Si può anzi dire che questa guerra ha rinsaldato i legami tra USA ed Europa che continuano a fornire armi e addestramento ai resistenti ucraini,grazie ai quali(oltre che all'incredibile orgoglio ed eroismo di quel popolo)si può dire che la guerra iniziata da Mosca il 24 febbraio è sostanzialmente fallita.Sul terreno,il Cremlino non solo non è riuscito ad annientare lo Stato ucraino,ma ha anzi perso più del 50% del terreno inizialmente conquistato.
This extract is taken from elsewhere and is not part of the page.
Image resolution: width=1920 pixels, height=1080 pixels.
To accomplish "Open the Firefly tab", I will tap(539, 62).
Sul versante diplomatico,poi,Mosca è sempre più isolata.Persino quello che sembrava il più grande alleato della Russia,il leader cinese Xi Jinping,ne ha preso le distanze quando ha definito inaccettabili le minacce di ricorso alle armi nucleari,evocate da Putin.Xi Jinping si è accorto evidentemente di quel che stava accadendo e ha cominciato a moderare i toni nei confronti dell’Occidente.Anche perché l’autocrate tecnologico di Pechino si è ritrovato con una sorpresa parecchio sgradita in casa.Le manifestazioni di questi giorni in numerose città della Cina erano del tutto inattese,inimmaginabili fino a poco tempo fa.Proteste contro la politica oppressiva e insostenibile dello "Zero-Covid",dietro le quali,però,c'è anche un diffuso sentimento di ribellione contro l’impossibilità di espressione di pensiero e parola,tipico di ogni regime comunista.Naturalmente,come sempre capita in qualsiasi regime comunista,le proteste saranno presto represse con la forza ma,anche in questo caso,i movimenti sociali sottolineano l’incapacità dell’autocrazia di correggersi e ammettere gli errori di una politica fallimentare di contrasto alla pandemia.
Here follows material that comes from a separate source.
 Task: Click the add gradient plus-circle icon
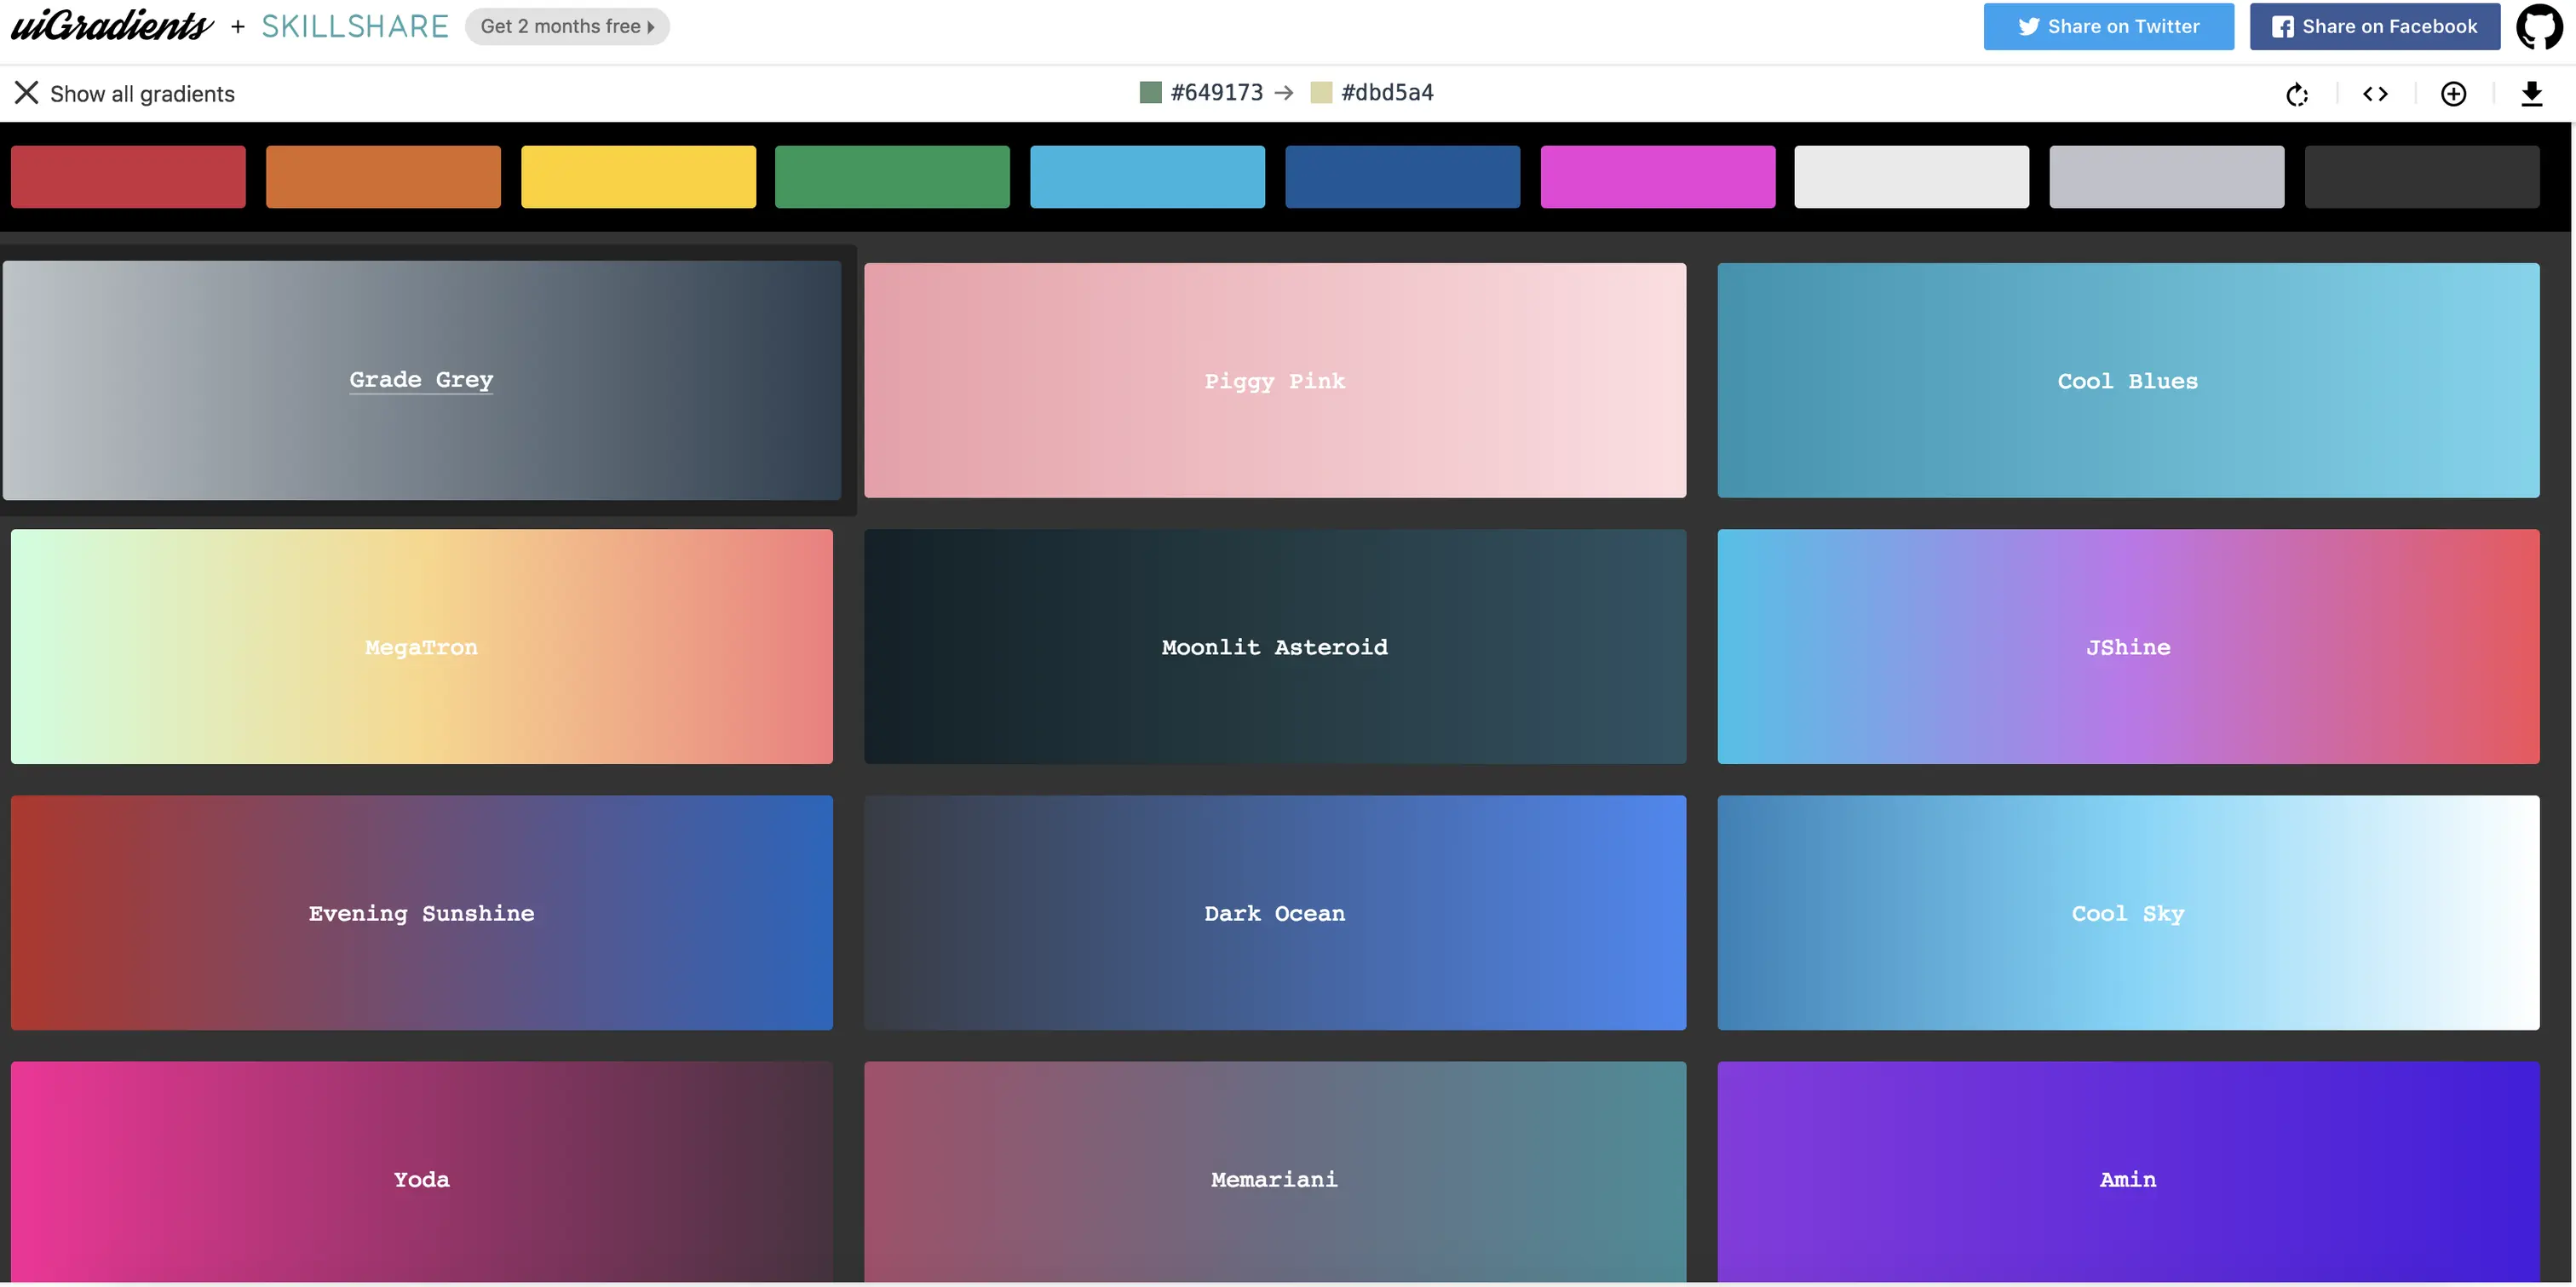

Putin ha peccato di tracotanza,immaginando che l’occidente si sarebbe diviso nel decidere se sostenere o no l'Ucraina,pensando di far gioco sulla necessità di approvvigionamento energetico degli europei.Ed è invece i Paesi europei si sono trovati più uniti tra loro e con gli USA.E lo stesso peccato di arroganza lo ha commesso il regime cinese scegliendo,nella gestione della pandemia,la strada pericolosa dell'autarchia scientifica,riducendo il tutto ad una scelta ideologica:rifiutarsi di acquistare dall’occidente i vaccini con tecnologia mRna,più efficaci contro il Covid rispetto ai vaccini prodotti dalla Cina (Sinovac e Sinopharm).Salvo poi dover ricorrere,appunto nuovamente a lockdown totali e generalizzati.
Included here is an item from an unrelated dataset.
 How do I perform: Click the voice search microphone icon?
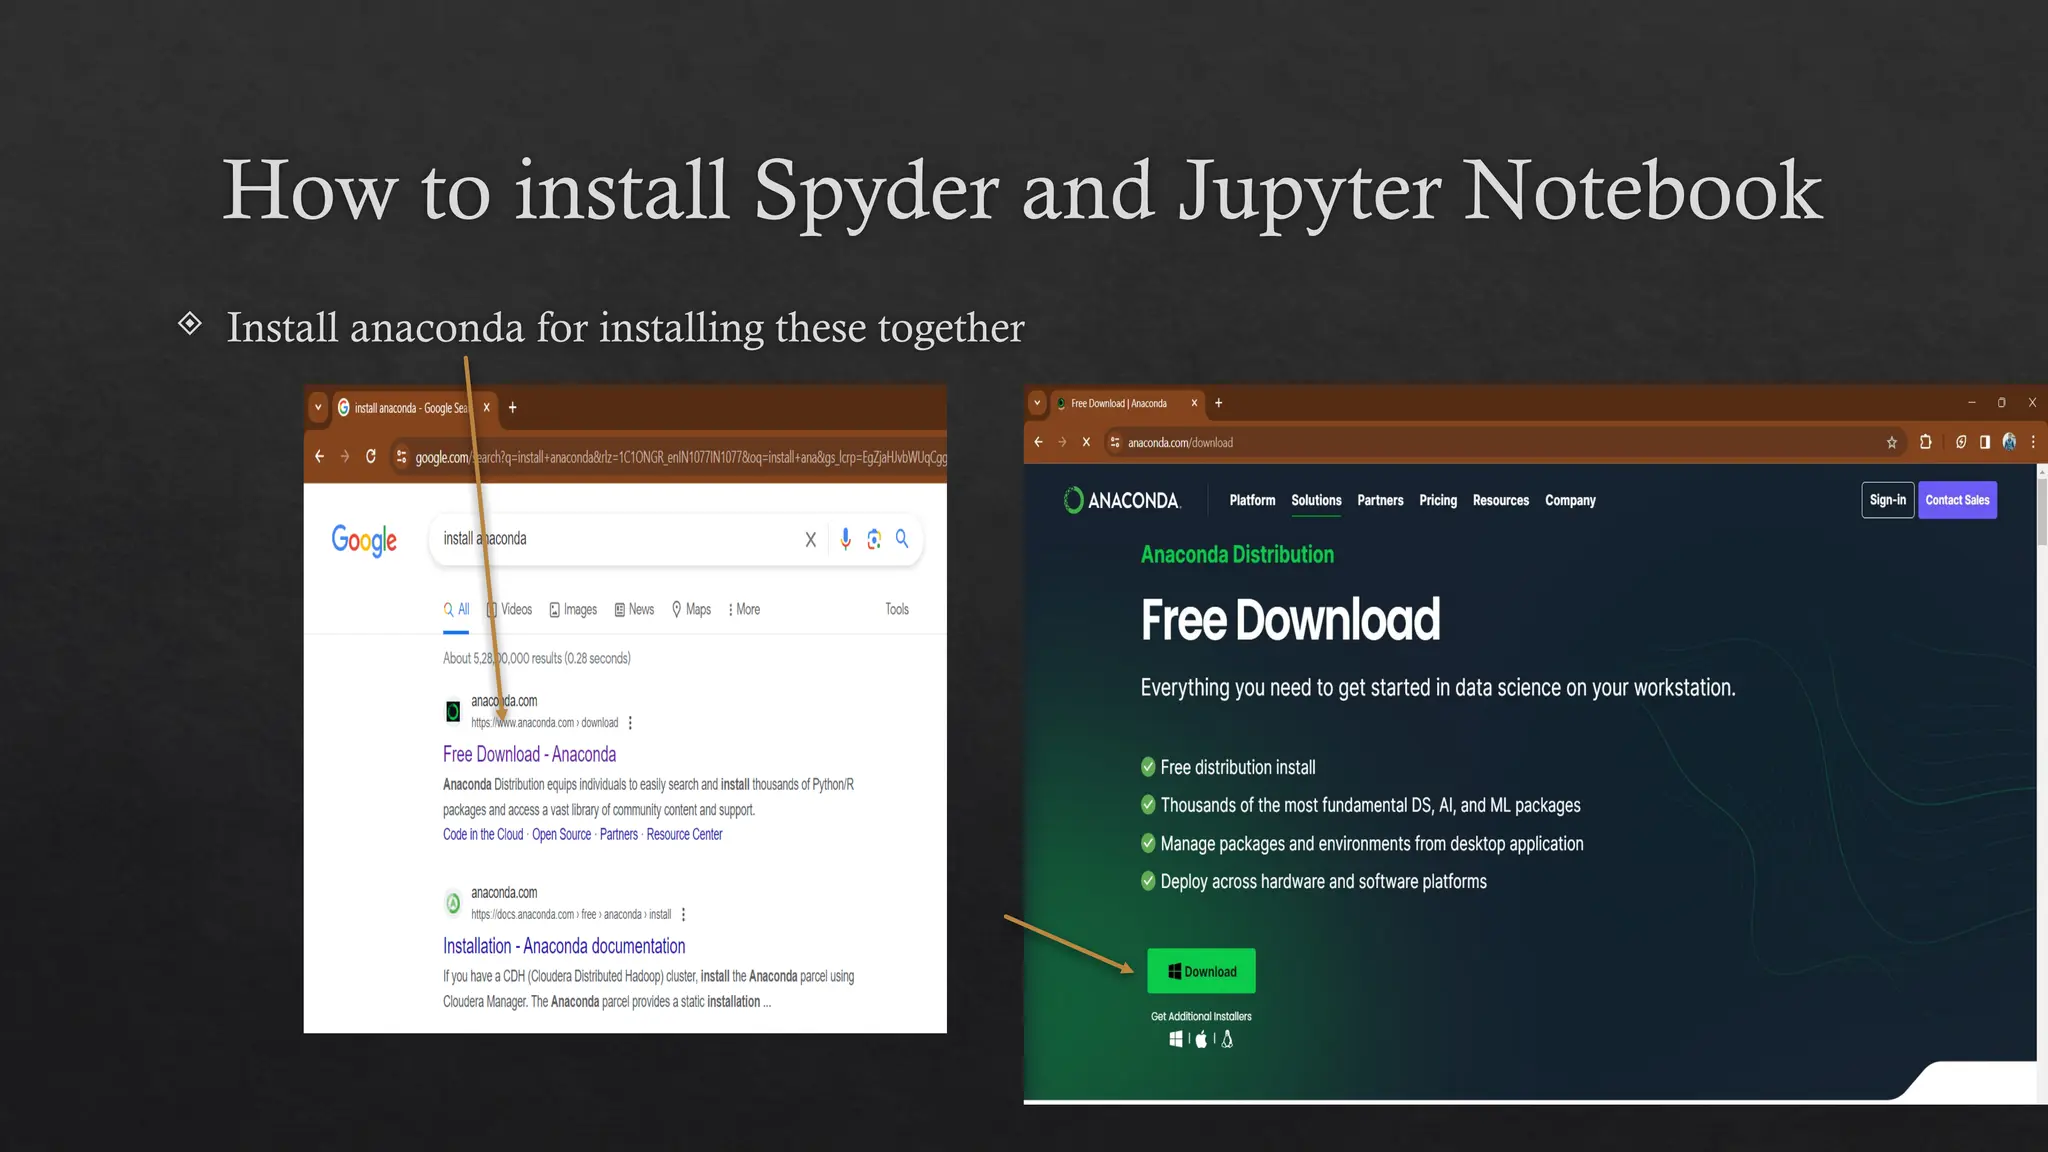[x=846, y=539]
Russia e Cina,insomma,hanno dunque immaginato che le loro autocrazie avessero la forza di far esplodere le contraddizioni dell’occidente.Ma quello che i fatti hanno dimostrato è che un anno dopo,sia sulla pandemia sia sulla guerra,sono le società aperte ad aver mostrato quello che né Putin né Xi Jinping potranno mai ammettere:le autocrazie non sono un modello più efficace delle democrazie liberali e che anzi quando commettono errori grossi(come sul Covid)hanno loro bisogno dell'Occidente per tirarsi fuori dai guai.

La crisi ucraina e le rivolte popolari cinesi fanno dunque sperare in un cambiamento geopolitico dello scenario mondiale.Questo certo non significa che ci sarà senz'altro un mondo di pace e di prosperità garantita.Le repressioni sono continue.Le sfide alle società libere restano enormi.L’egemonia di Europa e Usa non sarà più quella di prima.Molti Paesi emergenti,dall’India all’Indonesia alla Turchia,vogliono avere una voce più forte in un ordine internazionale non più unipolare.L’anno 2022,però,ha cambiato il paradigma e ha mostrato che le autocrazie sono inefficienti.E più deboli delle democrazie.